__What you will do__: Extract word for word the lines of the listing from its start to the line holding "Dismiss [button] (776, 17)", both ends kept; pictures are not part of the copy.

__Input__:
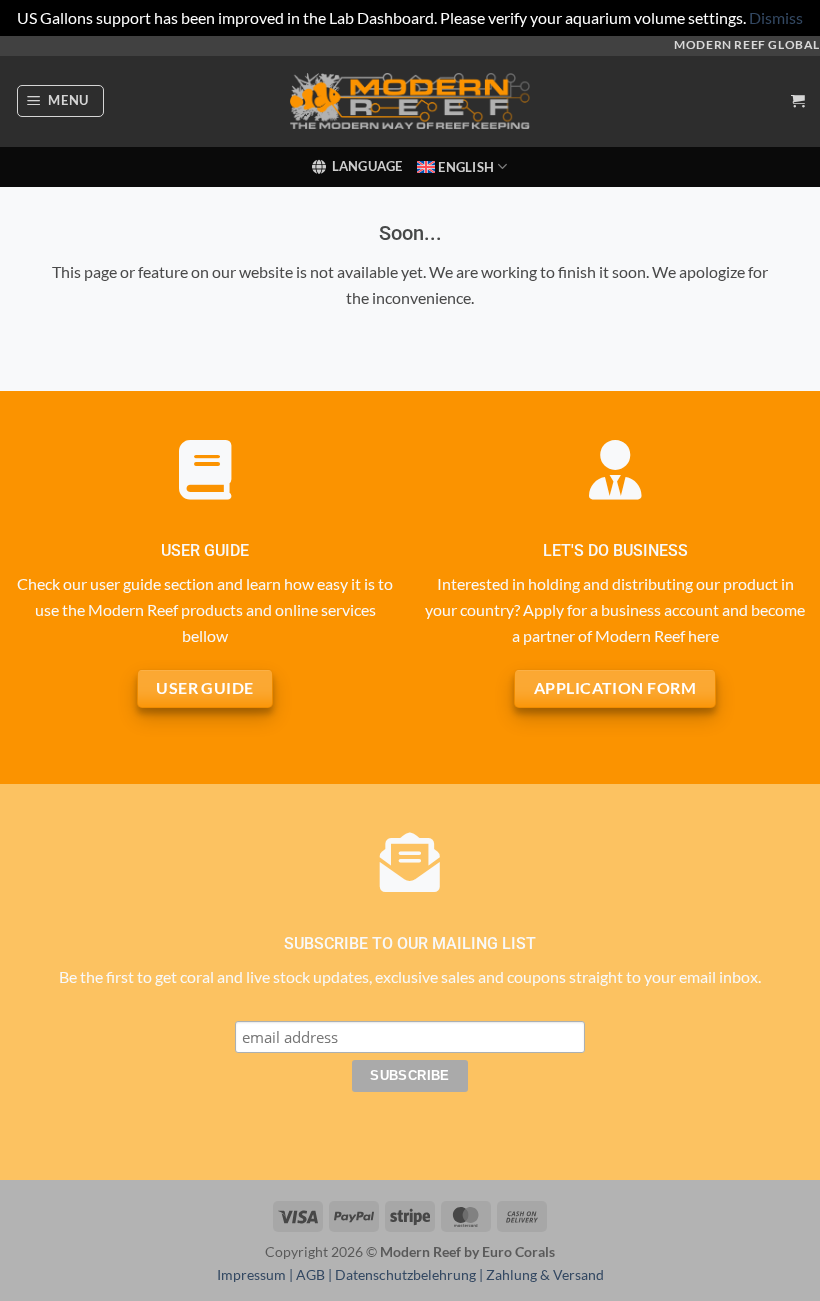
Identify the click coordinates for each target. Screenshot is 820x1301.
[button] (61, 101)
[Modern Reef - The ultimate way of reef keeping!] (410, 101)
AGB (310, 1274)
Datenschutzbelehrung (405, 1274)
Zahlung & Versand (545, 1274)
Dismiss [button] (776, 17)
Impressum (251, 1274)
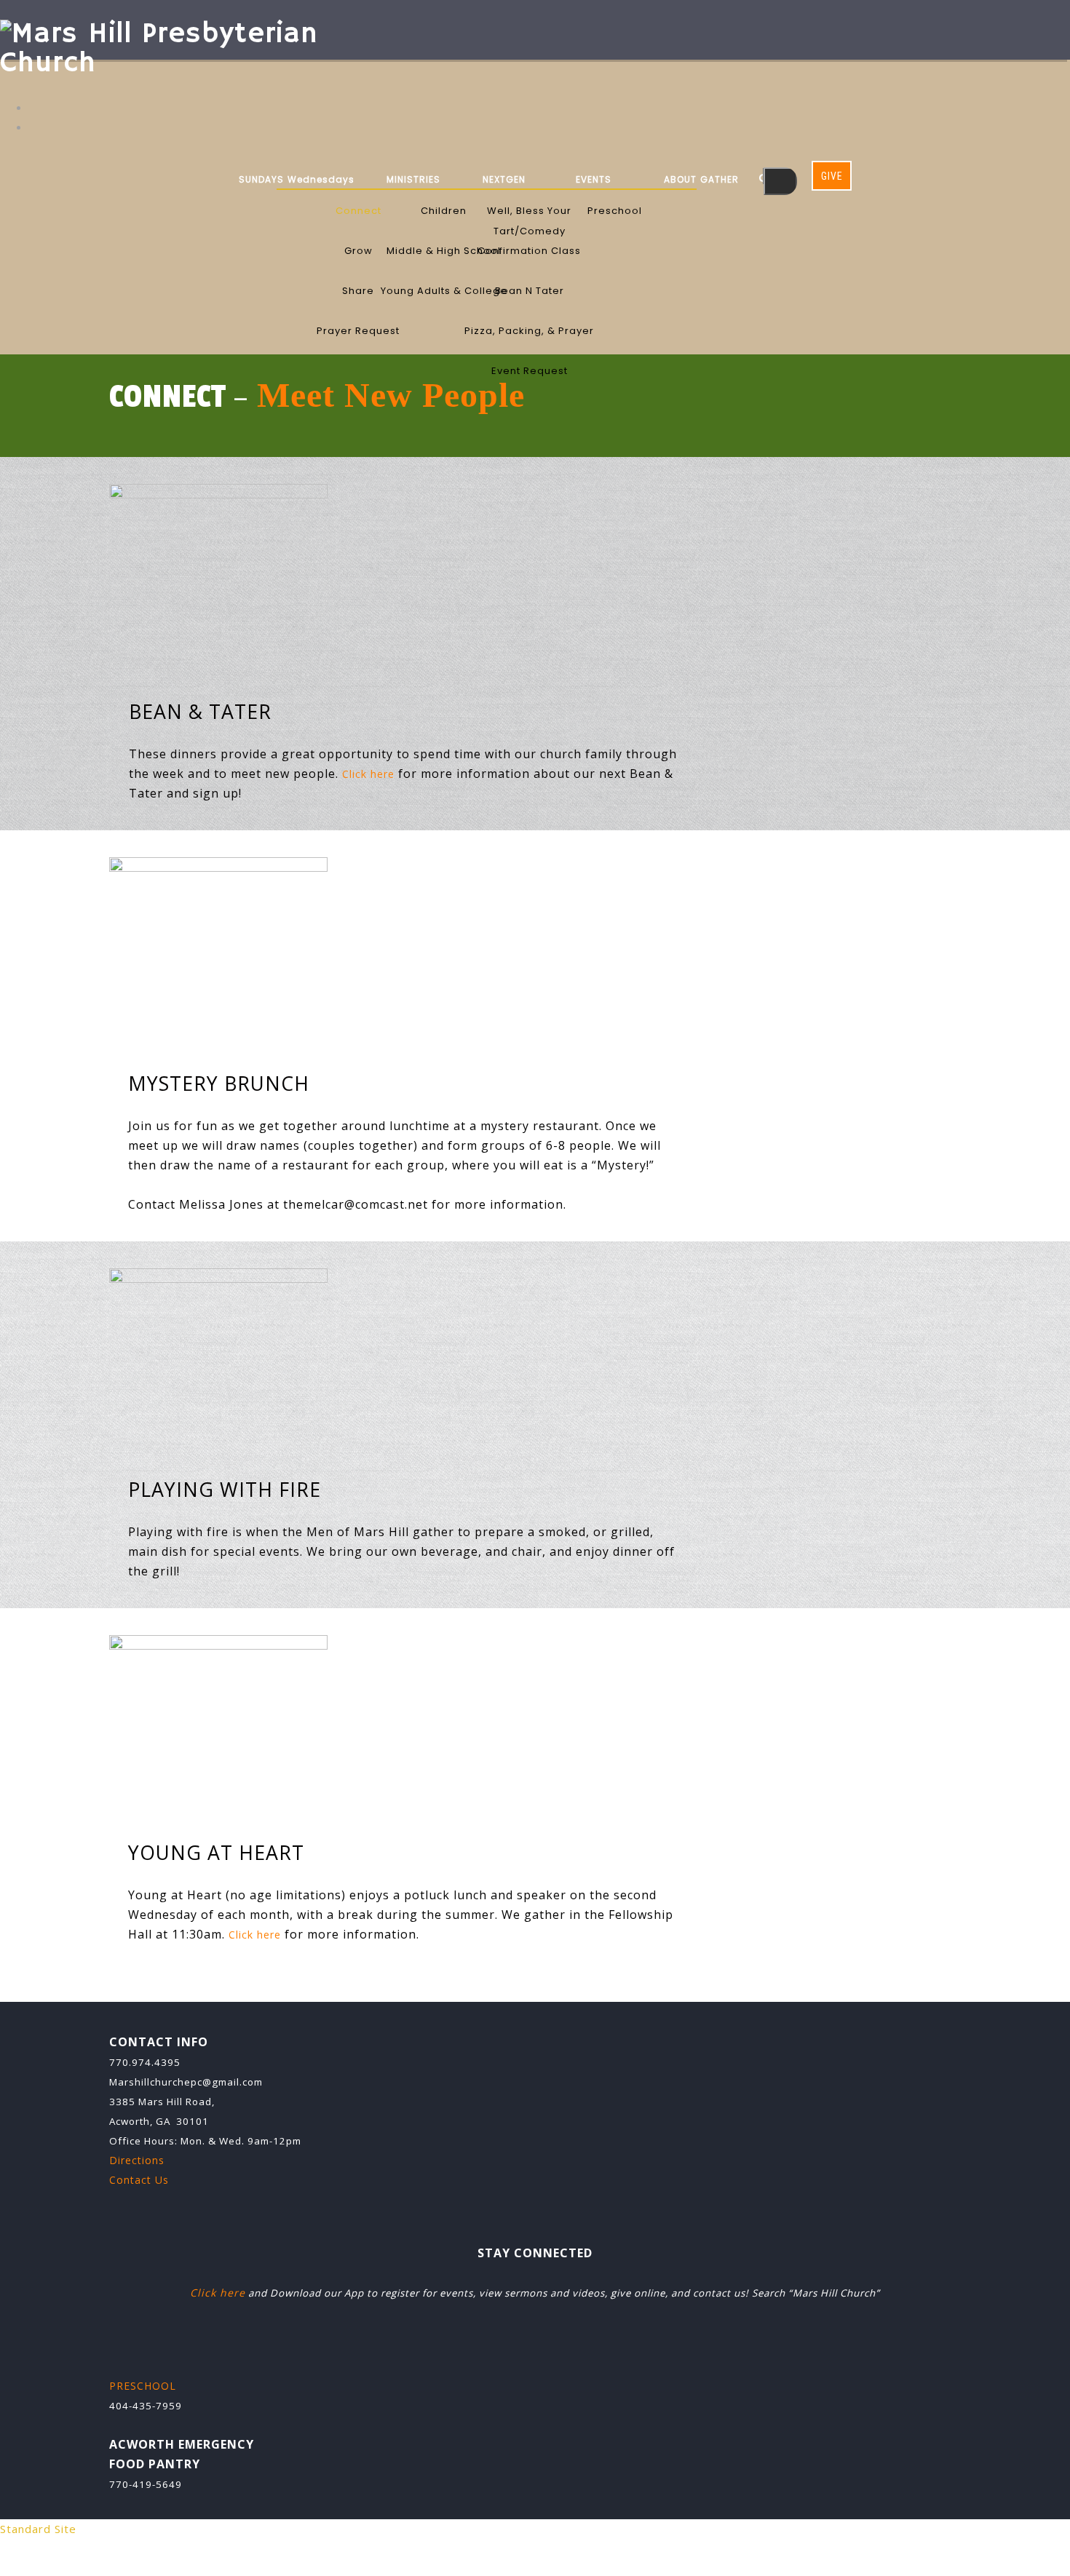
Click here (368, 774)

__Task solution__:
Identify the click coordinates for each target. Screenshot is 820x1301.
[button] (61, 101)
[Modern Reef - The ultimate way of reef keeping!] (410, 101)
AGB (310, 1274)
Datenschutzbelehrung (405, 1274)
Zahlung & Versand (545, 1274)
Dismiss [button] (776, 17)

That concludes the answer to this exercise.